### Exercise details
For the records below, print the lines from the line with "You are a computer-use agent. Screen" through the line with "Task: Click the Carly Craven display name" exactly as written; include both end lines and exclude the rest.

[Records from a collection]
++++++++++++++++++++

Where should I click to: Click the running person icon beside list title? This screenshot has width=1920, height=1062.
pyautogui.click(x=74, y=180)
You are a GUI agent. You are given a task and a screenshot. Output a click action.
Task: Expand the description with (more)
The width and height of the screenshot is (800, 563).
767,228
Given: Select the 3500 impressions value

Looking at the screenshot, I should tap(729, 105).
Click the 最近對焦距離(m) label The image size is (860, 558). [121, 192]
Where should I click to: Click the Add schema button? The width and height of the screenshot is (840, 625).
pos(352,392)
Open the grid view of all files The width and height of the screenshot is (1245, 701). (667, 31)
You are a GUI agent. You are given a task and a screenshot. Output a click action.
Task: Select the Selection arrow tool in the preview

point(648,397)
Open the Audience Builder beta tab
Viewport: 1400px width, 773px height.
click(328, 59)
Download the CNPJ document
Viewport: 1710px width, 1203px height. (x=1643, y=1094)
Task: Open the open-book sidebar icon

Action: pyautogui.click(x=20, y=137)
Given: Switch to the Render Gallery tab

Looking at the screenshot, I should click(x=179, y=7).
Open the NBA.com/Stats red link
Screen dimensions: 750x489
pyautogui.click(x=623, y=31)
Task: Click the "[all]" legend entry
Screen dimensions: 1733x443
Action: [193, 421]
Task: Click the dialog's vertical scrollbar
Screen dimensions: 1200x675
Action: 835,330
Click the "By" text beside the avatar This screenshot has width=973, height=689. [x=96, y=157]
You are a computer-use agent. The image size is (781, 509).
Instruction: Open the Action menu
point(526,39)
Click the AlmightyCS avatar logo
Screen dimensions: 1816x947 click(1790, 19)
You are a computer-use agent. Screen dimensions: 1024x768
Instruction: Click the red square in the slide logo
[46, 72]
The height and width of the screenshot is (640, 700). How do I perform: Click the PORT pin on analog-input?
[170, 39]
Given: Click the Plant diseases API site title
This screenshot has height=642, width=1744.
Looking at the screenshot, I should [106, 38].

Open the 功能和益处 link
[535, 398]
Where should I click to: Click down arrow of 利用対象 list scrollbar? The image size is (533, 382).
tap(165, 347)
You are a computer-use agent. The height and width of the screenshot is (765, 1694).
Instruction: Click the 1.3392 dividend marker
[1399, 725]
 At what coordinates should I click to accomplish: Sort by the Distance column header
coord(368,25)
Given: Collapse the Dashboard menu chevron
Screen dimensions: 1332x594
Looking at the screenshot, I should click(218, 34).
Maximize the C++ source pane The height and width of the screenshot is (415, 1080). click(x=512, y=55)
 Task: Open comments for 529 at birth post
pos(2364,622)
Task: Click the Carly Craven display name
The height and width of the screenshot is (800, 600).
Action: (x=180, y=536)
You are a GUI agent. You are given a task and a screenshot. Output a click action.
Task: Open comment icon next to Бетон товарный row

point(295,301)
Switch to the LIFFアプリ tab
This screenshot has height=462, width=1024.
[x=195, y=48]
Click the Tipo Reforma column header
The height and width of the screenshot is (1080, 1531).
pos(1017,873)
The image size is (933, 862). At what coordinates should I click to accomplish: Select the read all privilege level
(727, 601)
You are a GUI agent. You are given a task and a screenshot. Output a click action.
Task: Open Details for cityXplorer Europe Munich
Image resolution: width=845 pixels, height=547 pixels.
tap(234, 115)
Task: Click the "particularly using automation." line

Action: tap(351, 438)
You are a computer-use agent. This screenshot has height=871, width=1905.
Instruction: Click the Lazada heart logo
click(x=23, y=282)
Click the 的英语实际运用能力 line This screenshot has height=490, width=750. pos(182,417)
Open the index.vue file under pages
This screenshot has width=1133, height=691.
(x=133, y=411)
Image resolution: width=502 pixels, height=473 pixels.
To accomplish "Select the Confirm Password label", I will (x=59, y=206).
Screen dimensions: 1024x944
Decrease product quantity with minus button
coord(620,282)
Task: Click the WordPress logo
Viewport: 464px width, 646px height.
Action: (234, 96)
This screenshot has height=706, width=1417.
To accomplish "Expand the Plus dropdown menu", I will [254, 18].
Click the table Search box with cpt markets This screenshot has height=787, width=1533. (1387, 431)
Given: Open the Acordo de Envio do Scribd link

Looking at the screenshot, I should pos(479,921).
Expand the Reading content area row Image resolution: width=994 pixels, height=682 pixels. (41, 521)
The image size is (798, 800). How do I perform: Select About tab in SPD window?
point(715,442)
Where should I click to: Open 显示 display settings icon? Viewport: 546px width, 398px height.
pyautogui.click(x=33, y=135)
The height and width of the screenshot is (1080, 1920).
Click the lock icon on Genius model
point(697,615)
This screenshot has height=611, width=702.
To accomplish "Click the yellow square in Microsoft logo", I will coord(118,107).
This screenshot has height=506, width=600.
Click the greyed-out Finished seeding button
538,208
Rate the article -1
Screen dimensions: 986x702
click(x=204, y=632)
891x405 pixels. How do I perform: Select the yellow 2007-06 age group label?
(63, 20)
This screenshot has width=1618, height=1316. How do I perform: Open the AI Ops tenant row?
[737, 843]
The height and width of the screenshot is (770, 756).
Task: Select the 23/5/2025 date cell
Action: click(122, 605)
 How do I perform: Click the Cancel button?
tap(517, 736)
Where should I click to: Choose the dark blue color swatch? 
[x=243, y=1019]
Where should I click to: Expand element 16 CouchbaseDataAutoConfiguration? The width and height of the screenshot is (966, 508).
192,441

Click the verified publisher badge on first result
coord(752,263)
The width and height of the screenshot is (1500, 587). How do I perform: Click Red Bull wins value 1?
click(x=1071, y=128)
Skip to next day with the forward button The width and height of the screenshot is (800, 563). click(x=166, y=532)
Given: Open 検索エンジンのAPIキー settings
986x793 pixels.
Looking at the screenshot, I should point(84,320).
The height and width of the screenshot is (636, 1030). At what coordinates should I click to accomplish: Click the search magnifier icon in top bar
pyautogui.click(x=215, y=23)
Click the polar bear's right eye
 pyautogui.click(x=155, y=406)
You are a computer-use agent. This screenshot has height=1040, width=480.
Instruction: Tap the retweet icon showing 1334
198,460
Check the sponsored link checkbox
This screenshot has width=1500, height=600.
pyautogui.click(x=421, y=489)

++++++++++++++++++++

### Output for this task
You are a computer-use agent. Screen dimensions: 1024x768
Instruction: Click the red square in the slide logo
[46, 72]
The height and width of the screenshot is (640, 700). How do I perform: Click the PORT pin on analog-input?
[170, 39]
Given: Click the Plant diseases API site title
This screenshot has height=642, width=1744.
Looking at the screenshot, I should [106, 38].

Open the 功能和益处 link
[535, 398]
Where should I click to: Click down arrow of 利用対象 list scrollbar? The image size is (533, 382).
tap(165, 347)
You are a computer-use agent. The height and width of the screenshot is (765, 1694).
Instruction: Click the 1.3392 dividend marker
[1399, 725]
 At what coordinates should I click to accomplish: Sort by the Distance column header
coord(368,25)
Given: Collapse the Dashboard menu chevron
Screen dimensions: 1332x594
Looking at the screenshot, I should click(218, 34).
Maximize the C++ source pane The height and width of the screenshot is (415, 1080). click(x=512, y=55)
 Task: Open comments for 529 at birth post
pos(2364,622)
Task: Click the Carly Craven display name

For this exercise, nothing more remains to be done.